Cashin chaired the NYSE Fallen Heroes Fund following the September 11 attacks, which gave millions of dollars to the families of first responders who were killed while performing their duties.
He was a well-known stock market storyteller, but he was also a respected market historian. Although he was a careful observer of both technical and fundamental trading patterns, he never allowed statistics to overshadow his folkloric explanations of the market, which even casual spectators could understand. He frequently described Wall Street as a collection of individuals with a wide range of viewpoints. Every day, as if it were a John Wayne Western, the bulls and bears would battle it out in his universe. A recurrent theme was, “The bulls are circling the wagons, trying to defend the highs.”
For over 40 years, his daily market commentary, Cashin’s Comments, was widely read on Wall Street and sent to clients regularly. Usually, it started with an analysis of a significant event that happened on that date (for example, the global flu epidemic in the United States reached a peak on this date in 1918). Following a brief history lesson, it connected that event to the day’s market events (for example, on Wednesday morning before the market opened, U.S. stock futures appeared to be on the verge of contracting the flu). A few of the outlooks were hazy, and several of the earnings reports were not very positive.

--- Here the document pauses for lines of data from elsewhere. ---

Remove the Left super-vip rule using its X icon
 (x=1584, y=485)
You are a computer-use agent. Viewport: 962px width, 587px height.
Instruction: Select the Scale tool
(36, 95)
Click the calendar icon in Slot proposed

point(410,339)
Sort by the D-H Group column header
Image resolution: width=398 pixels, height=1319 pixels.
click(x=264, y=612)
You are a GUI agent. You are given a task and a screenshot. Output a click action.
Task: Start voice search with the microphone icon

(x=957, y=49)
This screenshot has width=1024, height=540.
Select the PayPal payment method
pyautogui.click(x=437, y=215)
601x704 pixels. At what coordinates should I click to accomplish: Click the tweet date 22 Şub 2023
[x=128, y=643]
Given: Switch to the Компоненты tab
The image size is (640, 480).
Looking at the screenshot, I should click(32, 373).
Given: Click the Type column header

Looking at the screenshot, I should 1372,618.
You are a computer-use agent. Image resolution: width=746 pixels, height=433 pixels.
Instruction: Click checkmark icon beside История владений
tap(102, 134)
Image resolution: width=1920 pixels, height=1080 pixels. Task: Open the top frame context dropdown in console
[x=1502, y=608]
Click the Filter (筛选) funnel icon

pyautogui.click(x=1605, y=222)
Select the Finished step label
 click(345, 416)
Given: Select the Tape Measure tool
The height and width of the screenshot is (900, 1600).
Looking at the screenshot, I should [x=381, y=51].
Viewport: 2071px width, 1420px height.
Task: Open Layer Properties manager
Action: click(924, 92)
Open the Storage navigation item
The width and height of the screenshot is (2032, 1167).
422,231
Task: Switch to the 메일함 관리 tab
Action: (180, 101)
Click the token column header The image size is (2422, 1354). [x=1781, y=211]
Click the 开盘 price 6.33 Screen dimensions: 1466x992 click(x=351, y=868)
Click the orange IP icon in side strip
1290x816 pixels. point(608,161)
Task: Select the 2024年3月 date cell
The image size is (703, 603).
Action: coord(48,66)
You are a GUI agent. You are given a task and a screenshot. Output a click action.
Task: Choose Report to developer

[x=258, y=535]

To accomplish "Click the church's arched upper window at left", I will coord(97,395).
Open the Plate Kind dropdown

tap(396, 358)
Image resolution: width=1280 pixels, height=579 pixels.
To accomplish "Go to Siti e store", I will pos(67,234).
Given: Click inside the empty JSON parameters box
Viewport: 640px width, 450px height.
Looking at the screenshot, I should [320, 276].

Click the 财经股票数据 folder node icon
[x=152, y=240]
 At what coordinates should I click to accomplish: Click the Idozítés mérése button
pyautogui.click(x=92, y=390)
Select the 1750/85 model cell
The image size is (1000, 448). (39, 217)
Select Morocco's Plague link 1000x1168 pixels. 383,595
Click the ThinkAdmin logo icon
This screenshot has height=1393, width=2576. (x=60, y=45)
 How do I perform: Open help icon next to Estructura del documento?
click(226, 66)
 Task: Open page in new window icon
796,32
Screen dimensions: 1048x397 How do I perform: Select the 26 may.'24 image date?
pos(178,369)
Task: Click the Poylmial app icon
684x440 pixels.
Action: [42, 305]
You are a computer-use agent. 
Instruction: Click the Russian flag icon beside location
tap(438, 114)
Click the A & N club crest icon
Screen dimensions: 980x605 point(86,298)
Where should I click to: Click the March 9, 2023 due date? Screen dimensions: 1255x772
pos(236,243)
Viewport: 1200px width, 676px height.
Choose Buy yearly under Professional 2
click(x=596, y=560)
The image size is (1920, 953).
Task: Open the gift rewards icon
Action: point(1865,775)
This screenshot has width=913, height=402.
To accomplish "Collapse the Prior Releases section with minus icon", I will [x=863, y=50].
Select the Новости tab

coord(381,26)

Long before the term was created, he was a behavioral psychologist and a great observer of human behavior. He had witnessed numerous instances of human panic and the consequences of giving in to the first impulse to sell without hesitation. “It indicates that people tend to overreact and not give things enough thought,” he said. Once more, you divide individuals into two groups: those who view events suspiciously and those who say, “Oh, I have to respond to that.” Those who respond right away seldom succeed. Those that are a little suspect perform far better.
His family and the New York Stock Exchange were his two greatest loves. The legendary NYSE trading floor still exists in the era of automated trading, albeit in a much reduced capacity. He stated he was upset when it closed during the COVID outbreak, but it made sense.
When asked about the emergence of computerized trading, which has gradually diminished that floor’s power, Cashin responded in a philosophical manner. I miss those magnificent days when your spirit hung on the fact that you were good for your word or you re outta here, he once said at Bobby Van s, but admitted that electronic trading had improved the speed and accuracy of trading, particularly recordkeeping.
Perhaps his modesty will be his most memorable quality among his many friends. He appeared to be truly perplexed by his fame. Arthur Cashin is of interest to people. “I’m not entirely sure why,” he remarked.
And when The Washington Post ran a long profile of his career in 2019, calling him Wall Street s version of CBS newsman Cronkite, he quipped: I think I owe an apology to Walter Cronkite.
The family respectfully asks that donations be sent to Xavier High School’s Arthur D. Cashin Jr. Memorial Scholarship in place of flowers. Xavier High School, 30 West 16th Street, New York, NY 10011, is the address where donations can be sent.
Martin Steinberg of CNBC contributed to this story.